Task to complete: Print all entries word for word.

== Record excerpts ==

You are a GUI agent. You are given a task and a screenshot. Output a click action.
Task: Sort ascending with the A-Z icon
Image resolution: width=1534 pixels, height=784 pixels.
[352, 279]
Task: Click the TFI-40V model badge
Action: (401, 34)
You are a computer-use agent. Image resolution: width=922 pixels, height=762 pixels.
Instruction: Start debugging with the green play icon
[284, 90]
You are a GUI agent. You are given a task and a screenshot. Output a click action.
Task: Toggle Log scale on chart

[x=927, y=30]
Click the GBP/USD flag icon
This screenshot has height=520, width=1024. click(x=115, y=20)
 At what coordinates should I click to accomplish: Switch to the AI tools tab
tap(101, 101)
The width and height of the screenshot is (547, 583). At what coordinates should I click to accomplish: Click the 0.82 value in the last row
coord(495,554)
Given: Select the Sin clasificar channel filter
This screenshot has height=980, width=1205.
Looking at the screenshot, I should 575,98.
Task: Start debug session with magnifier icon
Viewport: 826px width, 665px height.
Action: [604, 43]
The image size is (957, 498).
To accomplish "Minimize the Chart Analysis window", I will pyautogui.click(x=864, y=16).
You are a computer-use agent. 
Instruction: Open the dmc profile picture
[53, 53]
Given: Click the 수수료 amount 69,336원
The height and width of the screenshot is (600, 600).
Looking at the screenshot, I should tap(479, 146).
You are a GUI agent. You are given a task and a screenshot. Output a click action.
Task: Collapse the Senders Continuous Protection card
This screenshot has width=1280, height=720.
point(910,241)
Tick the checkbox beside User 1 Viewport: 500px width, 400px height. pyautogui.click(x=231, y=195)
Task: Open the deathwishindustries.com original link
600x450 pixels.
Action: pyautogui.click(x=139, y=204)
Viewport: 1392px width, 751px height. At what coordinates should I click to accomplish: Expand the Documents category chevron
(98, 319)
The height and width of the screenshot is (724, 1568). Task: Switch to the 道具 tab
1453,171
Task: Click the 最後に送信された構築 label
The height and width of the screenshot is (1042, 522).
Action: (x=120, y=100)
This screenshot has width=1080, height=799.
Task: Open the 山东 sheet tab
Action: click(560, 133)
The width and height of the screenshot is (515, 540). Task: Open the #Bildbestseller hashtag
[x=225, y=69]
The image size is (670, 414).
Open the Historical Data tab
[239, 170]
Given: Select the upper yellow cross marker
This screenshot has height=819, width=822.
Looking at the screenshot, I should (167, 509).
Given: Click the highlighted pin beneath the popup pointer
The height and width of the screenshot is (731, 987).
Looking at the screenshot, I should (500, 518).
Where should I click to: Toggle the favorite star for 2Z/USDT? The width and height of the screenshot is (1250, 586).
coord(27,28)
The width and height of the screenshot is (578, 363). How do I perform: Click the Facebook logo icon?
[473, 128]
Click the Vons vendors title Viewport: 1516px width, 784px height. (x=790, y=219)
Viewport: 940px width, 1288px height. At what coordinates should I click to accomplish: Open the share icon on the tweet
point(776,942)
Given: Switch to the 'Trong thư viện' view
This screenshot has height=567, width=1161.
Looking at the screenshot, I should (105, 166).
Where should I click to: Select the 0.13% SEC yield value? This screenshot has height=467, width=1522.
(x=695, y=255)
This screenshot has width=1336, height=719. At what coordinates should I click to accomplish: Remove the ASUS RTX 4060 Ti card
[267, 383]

===

Task output:
You are a GUI agent. You are given a task and a screenshot. Output a click action.
Task: Sort ascending with the A-Z icon
Image resolution: width=1534 pixels, height=784 pixels.
[352, 279]
Task: Click the TFI-40V model badge
Action: (401, 34)
You are a computer-use agent. Image resolution: width=922 pixels, height=762 pixels.
Instruction: Start debugging with the green play icon
[284, 90]
You are a GUI agent. You are given a task and a screenshot. Output a click action.
Task: Toggle Log scale on chart

[x=927, y=30]
Click the GBP/USD flag icon
This screenshot has height=520, width=1024. click(x=115, y=20)
 At what coordinates should I click to accomplish: Switch to the AI tools tab
tap(101, 101)
The width and height of the screenshot is (547, 583). At what coordinates should I click to accomplish: Click the 0.82 value in the last row
coord(495,554)
Given: Select the Sin clasificar channel filter
This screenshot has height=980, width=1205.
Looking at the screenshot, I should 575,98.
Task: Start debug session with magnifier icon
Viewport: 826px width, 665px height.
Action: [604, 43]
The image size is (957, 498).
To accomplish "Minimize the Chart Analysis window", I will pyautogui.click(x=864, y=16).
You are a computer-use agent. 
Instruction: Open the dmc profile picture
[53, 53]
Given: Click the 수수료 amount 69,336원
The height and width of the screenshot is (600, 600).
Looking at the screenshot, I should tap(479, 146).
You are a GUI agent. You are given a task and a screenshot. Output a click action.
Task: Collapse the Senders Continuous Protection card
This screenshot has width=1280, height=720.
point(910,241)
Tick the checkbox beside User 1 Viewport: 500px width, 400px height. pyautogui.click(x=231, y=195)
Task: Open the deathwishindustries.com original link
600x450 pixels.
Action: pyautogui.click(x=139, y=204)
Viewport: 1392px width, 751px height. At what coordinates should I click to accomplish: Expand the Documents category chevron
(98, 319)
The height and width of the screenshot is (724, 1568). Task: Switch to the 道具 tab
1453,171
Task: Click the 最後に送信された構築 label
The height and width of the screenshot is (1042, 522).
Action: (x=120, y=100)
This screenshot has width=1080, height=799.
Task: Open the 山东 sheet tab
Action: click(560, 133)
The width and height of the screenshot is (515, 540). Task: Open the #Bildbestseller hashtag
[x=225, y=69]
The image size is (670, 414).
Open the Historical Data tab
[239, 170]
Given: Select the upper yellow cross marker
This screenshot has height=819, width=822.
Looking at the screenshot, I should (167, 509).
Given: Click the highlighted pin beneath the popup pointer
The height and width of the screenshot is (731, 987).
Looking at the screenshot, I should (500, 518).
Where should I click to: Toggle the favorite star for 2Z/USDT? The width and height of the screenshot is (1250, 586).
coord(27,28)
The width and height of the screenshot is (578, 363). How do I perform: Click the Facebook logo icon?
[473, 128]
Click the Vons vendors title Viewport: 1516px width, 784px height. (x=790, y=219)
Viewport: 940px width, 1288px height. At what coordinates should I click to accomplish: Open the share icon on the tweet
point(776,942)
Given: Switch to the 'Trong thư viện' view
This screenshot has height=567, width=1161.
Looking at the screenshot, I should (105, 166).
Where should I click to: Select the 0.13% SEC yield value? This screenshot has height=467, width=1522.
(x=695, y=255)
This screenshot has width=1336, height=719. At what coordinates should I click to accomplish: Remove the ASUS RTX 4060 Ti card
[267, 383]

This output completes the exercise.